今年も「国税庁レポート2022」がホームページ上で静かに公開されました。毎年、国税の事務年度末である6月にリリースされるのですが、あまりPRされていないこともあって、国税庁のホームページを定期的にモニタリングしていない限り、目にとまることが少ないのが実状です。この2022年版では、コロナ禍にあっても納税者の自発的な納税義務の適正かつ円滑な履行を実現するという使命を果たしていく決意が語られ、昨年6月に公表された「税務行政のデジタル・トランスフォーメーション-税務行政の将来像2.0-」に沿った各種施策を講じていくとされています。
とりわけ、2023年10月から実施されるインボイス制度について、昨年10月から適格請求書発行事業者の登録申請の受付が開始されたことを受けて、その速やかな登録と制度の円滑な運用について多くの紙幅が割かれています。また、「あらゆる税務手続が税務署に行かずにできる社会」の実現を目指して、e-Taxやキャッシュレス納付の利用勧奨に努めるべく新たにスマートフォンを利用した決済サービス(スマホアプリ納付)の導入も予定されているとのことです。
さて、この国税庁レポートには巻末に興味あるデータが「資料」として掲載されていることを見逃してはなりません。例えば、租税収入65.2兆円の内訳として、消費税が21.6兆円で税収全体のほぼ3分の1を占めていることや、それに次ぐ所得税20.4兆円のうち17.1兆円が源泉所得税となっていること、法人税は13.3兆円で消費税、所得税に次ぐ第3位になってることが資料から読み取れます。また、相続税の税収規模は2.6兆円にとどまっていることもわかります。
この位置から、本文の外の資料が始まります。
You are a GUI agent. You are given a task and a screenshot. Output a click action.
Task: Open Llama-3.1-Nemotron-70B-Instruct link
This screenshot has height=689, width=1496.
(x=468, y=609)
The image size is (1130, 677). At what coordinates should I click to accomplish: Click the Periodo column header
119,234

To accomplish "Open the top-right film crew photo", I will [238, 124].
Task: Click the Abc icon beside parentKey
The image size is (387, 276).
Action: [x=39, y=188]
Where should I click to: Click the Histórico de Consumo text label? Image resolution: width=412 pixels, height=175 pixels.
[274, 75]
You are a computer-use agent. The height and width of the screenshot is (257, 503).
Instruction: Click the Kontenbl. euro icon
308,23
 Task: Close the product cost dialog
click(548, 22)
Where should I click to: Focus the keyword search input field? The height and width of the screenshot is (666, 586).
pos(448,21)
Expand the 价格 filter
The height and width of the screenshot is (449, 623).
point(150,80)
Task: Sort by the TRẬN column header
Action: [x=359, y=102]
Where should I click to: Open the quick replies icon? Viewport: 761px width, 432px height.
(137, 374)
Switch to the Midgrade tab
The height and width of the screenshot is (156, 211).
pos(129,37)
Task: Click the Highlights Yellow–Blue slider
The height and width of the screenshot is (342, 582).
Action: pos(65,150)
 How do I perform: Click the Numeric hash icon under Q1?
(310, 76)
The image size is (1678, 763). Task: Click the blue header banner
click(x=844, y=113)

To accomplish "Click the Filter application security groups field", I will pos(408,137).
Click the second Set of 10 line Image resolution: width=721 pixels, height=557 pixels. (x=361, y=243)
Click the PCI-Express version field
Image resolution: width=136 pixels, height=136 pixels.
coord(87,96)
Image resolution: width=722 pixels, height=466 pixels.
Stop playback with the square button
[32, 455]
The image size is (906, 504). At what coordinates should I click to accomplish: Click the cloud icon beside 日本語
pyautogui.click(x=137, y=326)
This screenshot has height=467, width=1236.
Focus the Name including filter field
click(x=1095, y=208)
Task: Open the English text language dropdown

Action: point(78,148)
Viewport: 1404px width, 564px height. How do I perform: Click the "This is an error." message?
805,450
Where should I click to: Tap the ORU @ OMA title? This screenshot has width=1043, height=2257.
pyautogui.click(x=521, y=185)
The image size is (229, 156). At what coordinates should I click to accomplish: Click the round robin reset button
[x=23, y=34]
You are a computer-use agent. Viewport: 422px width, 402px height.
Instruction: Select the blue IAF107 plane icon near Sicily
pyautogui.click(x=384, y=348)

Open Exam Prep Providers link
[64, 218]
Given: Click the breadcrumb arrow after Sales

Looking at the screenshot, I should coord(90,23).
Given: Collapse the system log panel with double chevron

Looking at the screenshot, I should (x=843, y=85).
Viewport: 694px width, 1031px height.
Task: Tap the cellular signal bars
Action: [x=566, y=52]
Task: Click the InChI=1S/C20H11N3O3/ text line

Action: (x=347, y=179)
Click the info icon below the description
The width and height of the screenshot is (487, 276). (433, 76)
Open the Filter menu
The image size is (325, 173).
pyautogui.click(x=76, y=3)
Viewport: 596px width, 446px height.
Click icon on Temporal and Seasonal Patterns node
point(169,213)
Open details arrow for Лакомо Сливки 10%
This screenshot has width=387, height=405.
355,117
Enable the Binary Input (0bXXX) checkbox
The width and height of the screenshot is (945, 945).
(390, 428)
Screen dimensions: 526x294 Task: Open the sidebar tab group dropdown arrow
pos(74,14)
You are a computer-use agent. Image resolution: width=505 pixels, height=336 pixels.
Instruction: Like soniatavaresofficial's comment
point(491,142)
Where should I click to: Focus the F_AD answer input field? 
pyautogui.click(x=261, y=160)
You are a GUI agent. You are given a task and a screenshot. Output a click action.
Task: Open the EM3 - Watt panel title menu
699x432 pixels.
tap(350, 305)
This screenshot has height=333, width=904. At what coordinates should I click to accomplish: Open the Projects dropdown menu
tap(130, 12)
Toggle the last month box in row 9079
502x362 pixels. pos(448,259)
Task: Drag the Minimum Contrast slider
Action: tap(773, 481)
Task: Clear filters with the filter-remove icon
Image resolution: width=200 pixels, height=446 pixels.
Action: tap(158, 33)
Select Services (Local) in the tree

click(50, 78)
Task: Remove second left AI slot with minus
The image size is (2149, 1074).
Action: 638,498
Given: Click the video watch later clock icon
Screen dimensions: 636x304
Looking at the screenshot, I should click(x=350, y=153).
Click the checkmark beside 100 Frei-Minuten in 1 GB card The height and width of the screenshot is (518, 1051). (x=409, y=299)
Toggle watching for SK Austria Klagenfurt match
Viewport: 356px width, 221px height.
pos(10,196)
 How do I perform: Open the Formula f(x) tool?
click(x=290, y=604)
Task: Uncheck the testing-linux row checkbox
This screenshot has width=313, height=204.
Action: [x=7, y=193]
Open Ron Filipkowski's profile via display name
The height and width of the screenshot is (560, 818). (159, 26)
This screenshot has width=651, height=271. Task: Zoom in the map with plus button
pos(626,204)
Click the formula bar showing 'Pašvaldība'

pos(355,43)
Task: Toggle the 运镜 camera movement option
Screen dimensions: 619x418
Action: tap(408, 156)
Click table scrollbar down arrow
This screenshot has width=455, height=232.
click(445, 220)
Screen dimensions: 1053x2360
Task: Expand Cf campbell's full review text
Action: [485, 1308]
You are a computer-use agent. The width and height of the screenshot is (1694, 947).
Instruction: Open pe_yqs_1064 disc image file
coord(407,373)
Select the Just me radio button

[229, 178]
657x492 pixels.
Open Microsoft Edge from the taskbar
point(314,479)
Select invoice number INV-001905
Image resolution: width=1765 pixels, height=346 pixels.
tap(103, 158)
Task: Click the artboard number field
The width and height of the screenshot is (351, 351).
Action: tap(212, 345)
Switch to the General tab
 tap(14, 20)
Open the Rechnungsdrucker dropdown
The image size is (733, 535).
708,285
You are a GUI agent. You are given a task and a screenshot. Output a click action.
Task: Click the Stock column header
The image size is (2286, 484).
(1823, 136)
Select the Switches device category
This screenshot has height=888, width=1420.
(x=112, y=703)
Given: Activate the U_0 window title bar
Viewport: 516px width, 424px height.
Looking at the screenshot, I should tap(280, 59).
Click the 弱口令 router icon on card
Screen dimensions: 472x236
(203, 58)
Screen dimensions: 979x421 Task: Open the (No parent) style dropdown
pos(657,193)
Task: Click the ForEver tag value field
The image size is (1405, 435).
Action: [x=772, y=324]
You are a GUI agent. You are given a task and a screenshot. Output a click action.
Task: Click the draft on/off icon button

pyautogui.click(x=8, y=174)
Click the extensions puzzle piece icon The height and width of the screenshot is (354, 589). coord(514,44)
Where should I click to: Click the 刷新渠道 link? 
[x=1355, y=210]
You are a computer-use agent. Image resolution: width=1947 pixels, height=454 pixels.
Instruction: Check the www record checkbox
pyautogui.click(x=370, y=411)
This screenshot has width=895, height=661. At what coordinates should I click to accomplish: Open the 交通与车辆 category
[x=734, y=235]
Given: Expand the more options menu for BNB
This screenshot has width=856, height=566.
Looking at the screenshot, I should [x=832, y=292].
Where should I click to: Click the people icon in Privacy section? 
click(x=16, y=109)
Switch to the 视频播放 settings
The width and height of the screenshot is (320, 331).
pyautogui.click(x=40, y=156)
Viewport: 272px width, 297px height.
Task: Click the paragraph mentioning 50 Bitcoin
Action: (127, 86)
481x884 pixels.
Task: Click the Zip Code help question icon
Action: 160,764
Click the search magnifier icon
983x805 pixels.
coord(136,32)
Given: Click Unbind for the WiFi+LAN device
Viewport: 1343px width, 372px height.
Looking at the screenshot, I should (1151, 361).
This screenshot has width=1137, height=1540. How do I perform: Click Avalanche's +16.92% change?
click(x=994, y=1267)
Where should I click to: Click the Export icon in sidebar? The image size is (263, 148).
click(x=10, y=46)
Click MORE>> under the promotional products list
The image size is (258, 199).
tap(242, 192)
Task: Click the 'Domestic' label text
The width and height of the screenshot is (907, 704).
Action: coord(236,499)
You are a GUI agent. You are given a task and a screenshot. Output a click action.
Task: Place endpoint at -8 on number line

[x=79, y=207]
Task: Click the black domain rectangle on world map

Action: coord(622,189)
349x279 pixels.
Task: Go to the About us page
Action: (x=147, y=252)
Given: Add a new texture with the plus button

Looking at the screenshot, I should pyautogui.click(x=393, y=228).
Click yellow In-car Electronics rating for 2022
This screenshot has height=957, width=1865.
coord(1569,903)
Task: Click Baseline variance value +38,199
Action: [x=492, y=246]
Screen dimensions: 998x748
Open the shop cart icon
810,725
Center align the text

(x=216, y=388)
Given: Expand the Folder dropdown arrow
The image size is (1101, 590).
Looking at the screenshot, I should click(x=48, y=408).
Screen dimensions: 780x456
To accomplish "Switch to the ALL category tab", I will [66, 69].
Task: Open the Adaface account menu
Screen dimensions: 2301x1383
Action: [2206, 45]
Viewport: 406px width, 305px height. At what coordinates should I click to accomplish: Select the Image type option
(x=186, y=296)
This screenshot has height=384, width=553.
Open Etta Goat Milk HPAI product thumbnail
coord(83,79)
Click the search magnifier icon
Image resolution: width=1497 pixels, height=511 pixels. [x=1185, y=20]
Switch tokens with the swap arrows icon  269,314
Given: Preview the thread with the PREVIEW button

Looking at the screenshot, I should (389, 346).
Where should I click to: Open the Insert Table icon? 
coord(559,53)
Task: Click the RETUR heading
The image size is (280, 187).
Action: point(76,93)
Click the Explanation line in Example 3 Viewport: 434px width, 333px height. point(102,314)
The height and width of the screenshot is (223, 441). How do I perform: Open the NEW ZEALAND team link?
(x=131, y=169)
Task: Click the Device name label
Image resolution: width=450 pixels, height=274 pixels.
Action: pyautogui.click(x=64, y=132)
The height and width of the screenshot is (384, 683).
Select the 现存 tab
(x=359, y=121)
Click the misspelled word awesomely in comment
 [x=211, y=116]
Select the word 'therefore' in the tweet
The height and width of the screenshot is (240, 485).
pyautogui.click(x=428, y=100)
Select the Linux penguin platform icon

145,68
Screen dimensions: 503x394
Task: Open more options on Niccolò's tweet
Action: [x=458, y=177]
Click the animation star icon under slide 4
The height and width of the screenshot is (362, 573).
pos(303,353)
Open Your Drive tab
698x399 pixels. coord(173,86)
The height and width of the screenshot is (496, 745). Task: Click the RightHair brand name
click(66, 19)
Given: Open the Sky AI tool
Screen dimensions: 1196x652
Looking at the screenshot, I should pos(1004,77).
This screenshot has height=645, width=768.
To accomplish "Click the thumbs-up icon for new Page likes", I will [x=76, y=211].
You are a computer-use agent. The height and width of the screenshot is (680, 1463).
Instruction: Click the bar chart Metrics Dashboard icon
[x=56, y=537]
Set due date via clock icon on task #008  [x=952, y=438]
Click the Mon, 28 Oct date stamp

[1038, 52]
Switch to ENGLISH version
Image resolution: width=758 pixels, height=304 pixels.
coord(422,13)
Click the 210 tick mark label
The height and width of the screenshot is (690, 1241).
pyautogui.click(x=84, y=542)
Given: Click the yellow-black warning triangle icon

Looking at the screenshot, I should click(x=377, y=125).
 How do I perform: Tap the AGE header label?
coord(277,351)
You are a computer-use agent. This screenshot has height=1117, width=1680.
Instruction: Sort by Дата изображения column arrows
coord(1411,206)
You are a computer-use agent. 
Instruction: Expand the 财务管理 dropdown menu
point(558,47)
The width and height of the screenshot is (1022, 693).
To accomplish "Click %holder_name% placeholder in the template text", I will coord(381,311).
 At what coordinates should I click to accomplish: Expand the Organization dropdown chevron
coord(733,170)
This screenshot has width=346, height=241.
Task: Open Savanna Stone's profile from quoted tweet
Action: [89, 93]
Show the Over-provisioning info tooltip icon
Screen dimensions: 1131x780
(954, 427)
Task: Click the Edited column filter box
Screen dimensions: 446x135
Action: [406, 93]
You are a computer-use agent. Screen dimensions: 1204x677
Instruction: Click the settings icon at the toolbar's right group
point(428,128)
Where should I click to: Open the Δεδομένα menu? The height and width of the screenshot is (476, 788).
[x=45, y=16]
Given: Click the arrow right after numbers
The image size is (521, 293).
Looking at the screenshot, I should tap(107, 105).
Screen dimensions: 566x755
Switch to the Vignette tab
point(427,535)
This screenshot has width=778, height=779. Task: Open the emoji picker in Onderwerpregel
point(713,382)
一方、この「資料」では、国税庁関係の予算額が6,254億円で、そのうち人件費が5,466億円であること、また国税庁の令和4(2022)年度の定員が56千人であることが明らかにされています。これらのデータから、62.5兆円の税収を確保するための、いわゆる徴税コストが約1パーセントであること(6,254億円÷62.5兆円)や、国税職員一人あたりの平均人件費が約1千万円であること(5,466億円÷56千人)などがわかり、国税組織の運営に関する一端を垣間見ることのできる興味あるデータとなっています。